Cet entretien tourne principalement autour du travail photographique qu’il a réalisé à la suite du tremblement de terre de janvier 2011.
Une série très touchante y explore notamment les campements montés pour donner refuge à la population. Nous suivons les pas du photographe dans les interstices des tissus qui leur donnent forme, dans les interminables labyrinthes de cette tendopoli, cette ville de tentes en italien, pour reprendre l’expression employée par l’auteur. Discrètement, avec le photographe, nous approchons ensuite les personnes qui y habitent et qui, la plupart du temps, fixent l’objectif et semblent ainsi nous regarder directement.
Loin d’une imagerie du désastre aux couleurs criardes, Roberto Stephenson réussit, par l’accumulation des clichés mais surtout grâce à une approche du sujet que l’on pressent délicate, franche et « participante », sans oublier l’usage d’une palette de couleurs qui vire aux tons pastels, à nous faire ressentir pleinement à la fois l’ampleur de cette catastrophe naturelle et humaine-là et toute la fragilité de l’existence. Et puis, dans cet univers de précarité, modestement, quelques signes de la vie qui reprend, surgissent, ici et là : une guirlande de fleurs en plastique, un livre posé sur un dessus de lit, un calendrier accroché au poteau qui tient la tente, un sac à dos d’écolier, un écriteau en carton sur lequel l’on peut lire : « ici, manucure, pédicure » tandis que les tissus qui créent la fente d’entrée de ce commerce improvisé se gonflent par l’action du vent…
De plus, si les murs sont tombés et ne restent plus que des toiles en tissus pour se protéger et pour récréer un chez soi, les visages des personnes photographiées montrent des hommes debout, malgré tout.
Autre sensation que ces images photographiques réussissent à nous transmettre – lorsqu’elles fixent dans leur cadre le visage de l’un des habitants de cette ville éphémère, et dans le calme apparent de leurs regards – l’idée de l’attente infinie – combien de temps tout cela durera-t-il ?
Quelques images issues de ces séries accompagnent cet article.
Pour aller plus loin, voici trois liens :
[www.robertostephenson.com/4] (série Terremoto)
[www.robertostephenson.com/5] (série Tende)
[www.robertostephenson.com/6] (série Tende)

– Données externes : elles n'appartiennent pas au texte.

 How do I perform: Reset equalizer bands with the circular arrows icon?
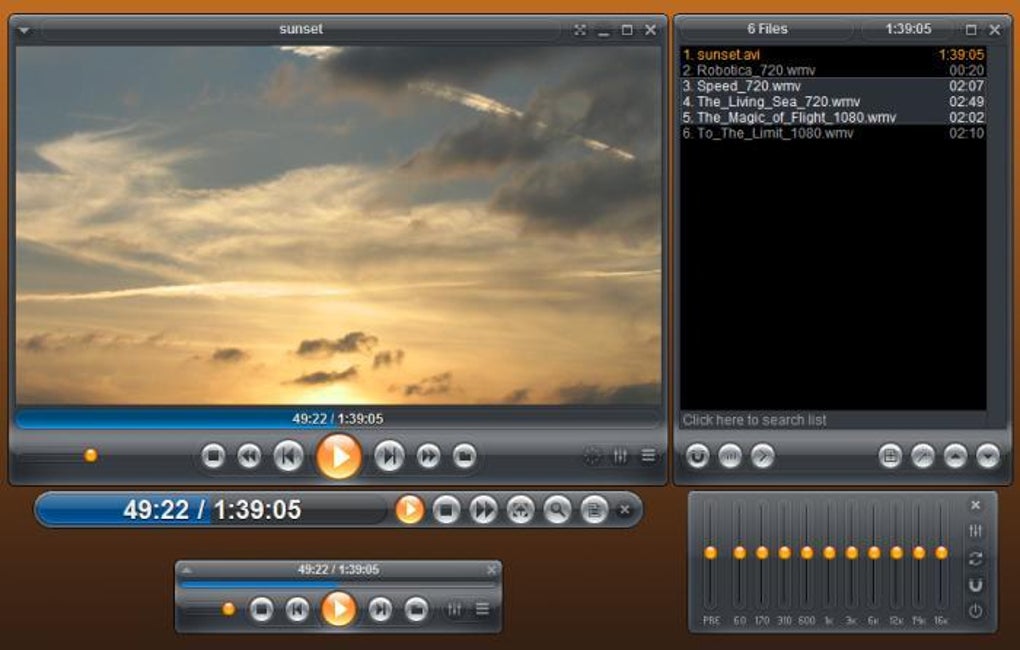coord(977,557)
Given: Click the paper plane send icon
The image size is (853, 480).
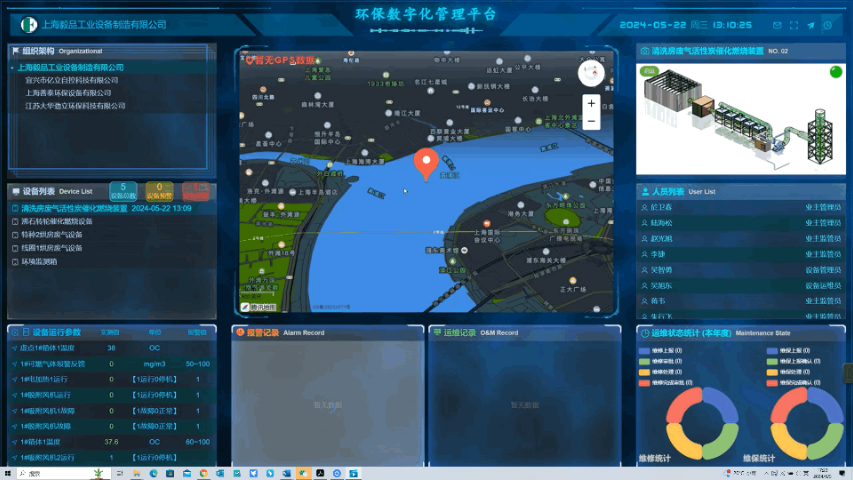Looking at the screenshot, I should tap(810, 25).
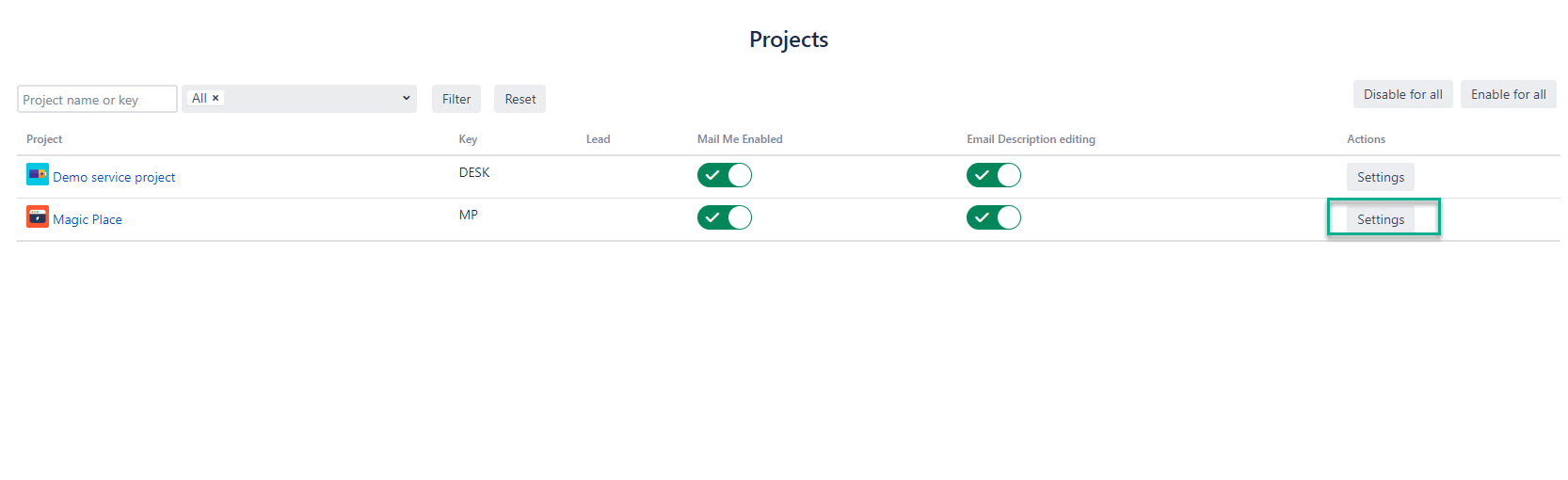The width and height of the screenshot is (1568, 480).
Task: Focus the Project name or key field
Action: (97, 99)
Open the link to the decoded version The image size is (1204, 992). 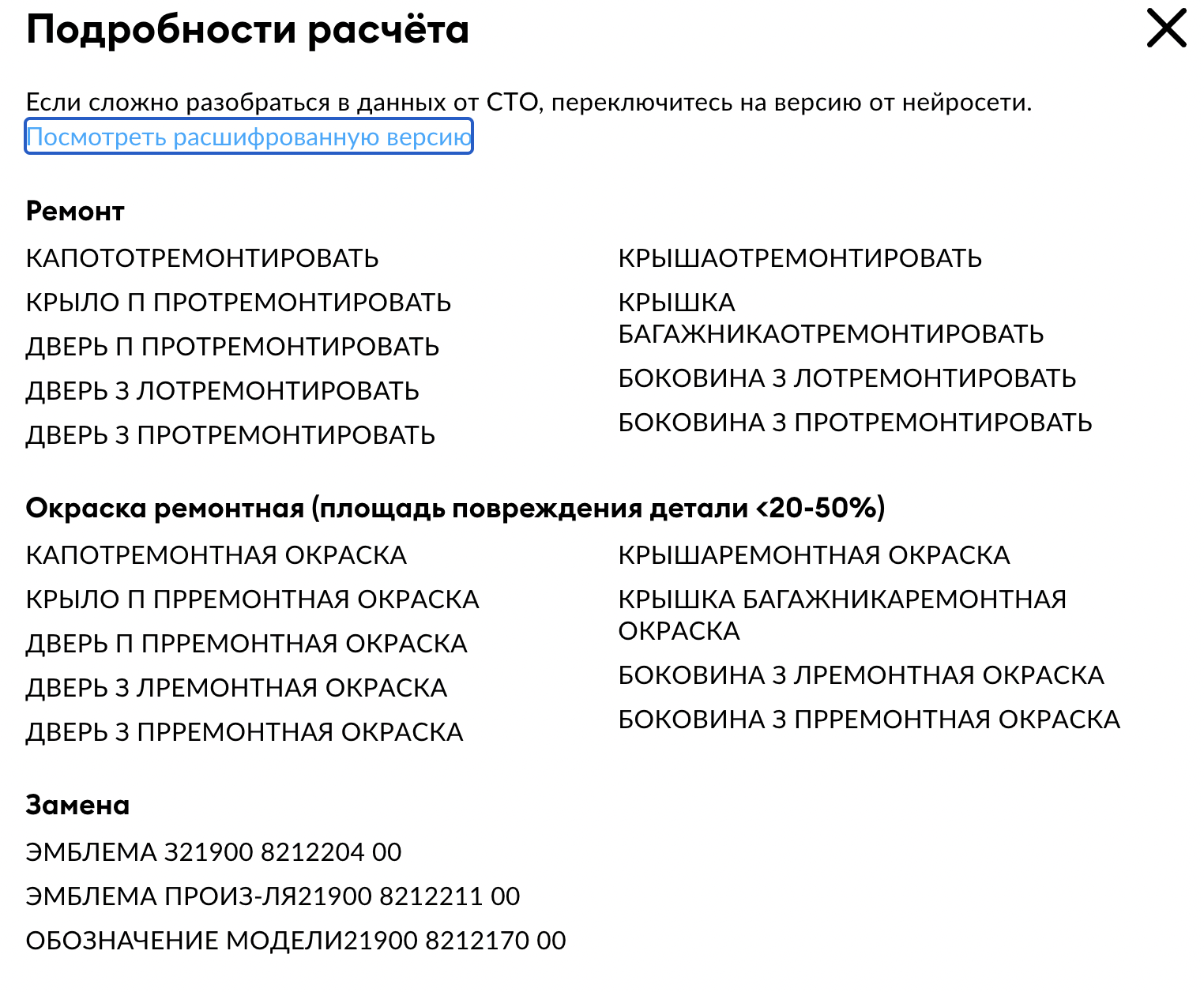point(249,137)
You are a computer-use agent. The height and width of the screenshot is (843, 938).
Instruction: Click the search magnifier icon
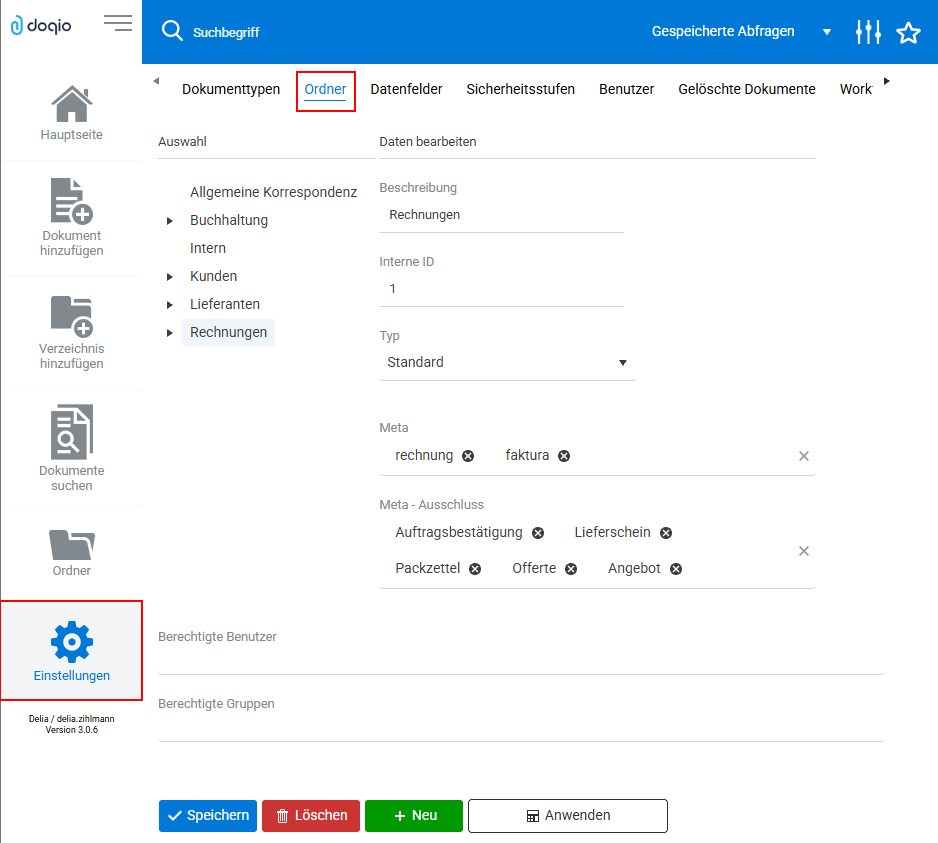coord(172,32)
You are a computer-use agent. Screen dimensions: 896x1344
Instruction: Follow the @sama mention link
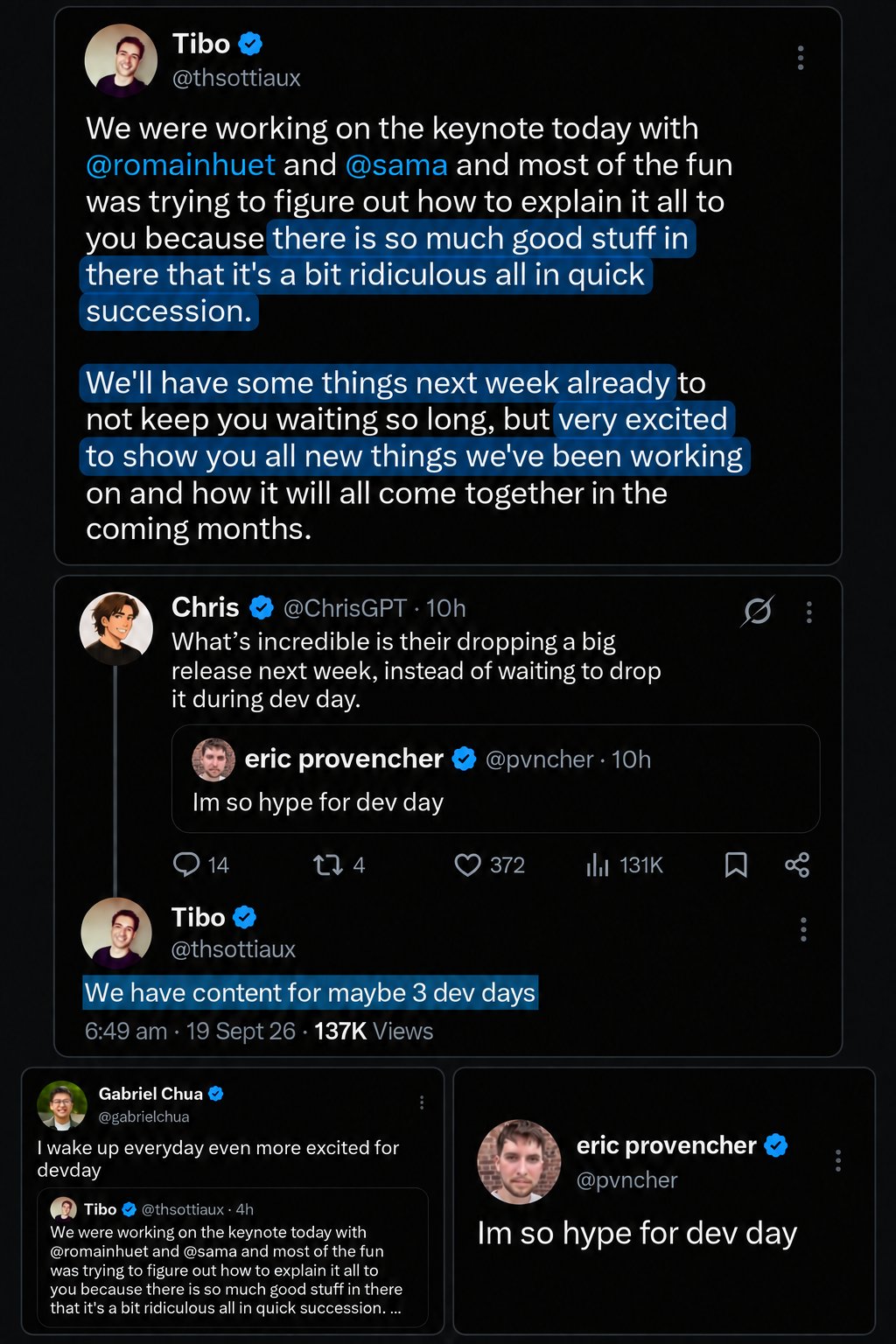pyautogui.click(x=396, y=164)
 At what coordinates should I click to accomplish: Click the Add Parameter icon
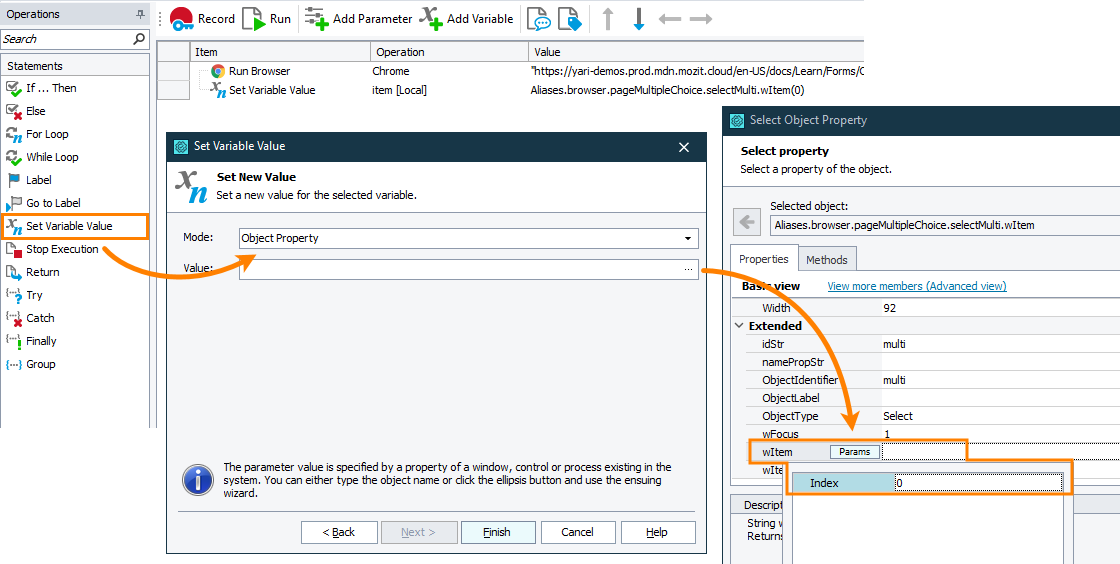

Port-au-Prince, 12 Janvier 2010…

J’aurais aimé pleurer pour un an.
Je me suis caché pour ne pas voir.
La souffrance des autres me fait peur.
Les habitations étaient éventrées, implacables, austères,
menaçantes, affreuses et amères…
à faire mal.
À côté, la nécessité de s’abriter, révisée en besoin d’intimité et de beauté
malgré tout, se manifeste en une fragile légèreté charmante et pittoresque…
féroce et misérable.

Roberto Stephenson


Comment êtes-vous devenu photographe, après avoir fait des études d’ingénieur et de graphisme ?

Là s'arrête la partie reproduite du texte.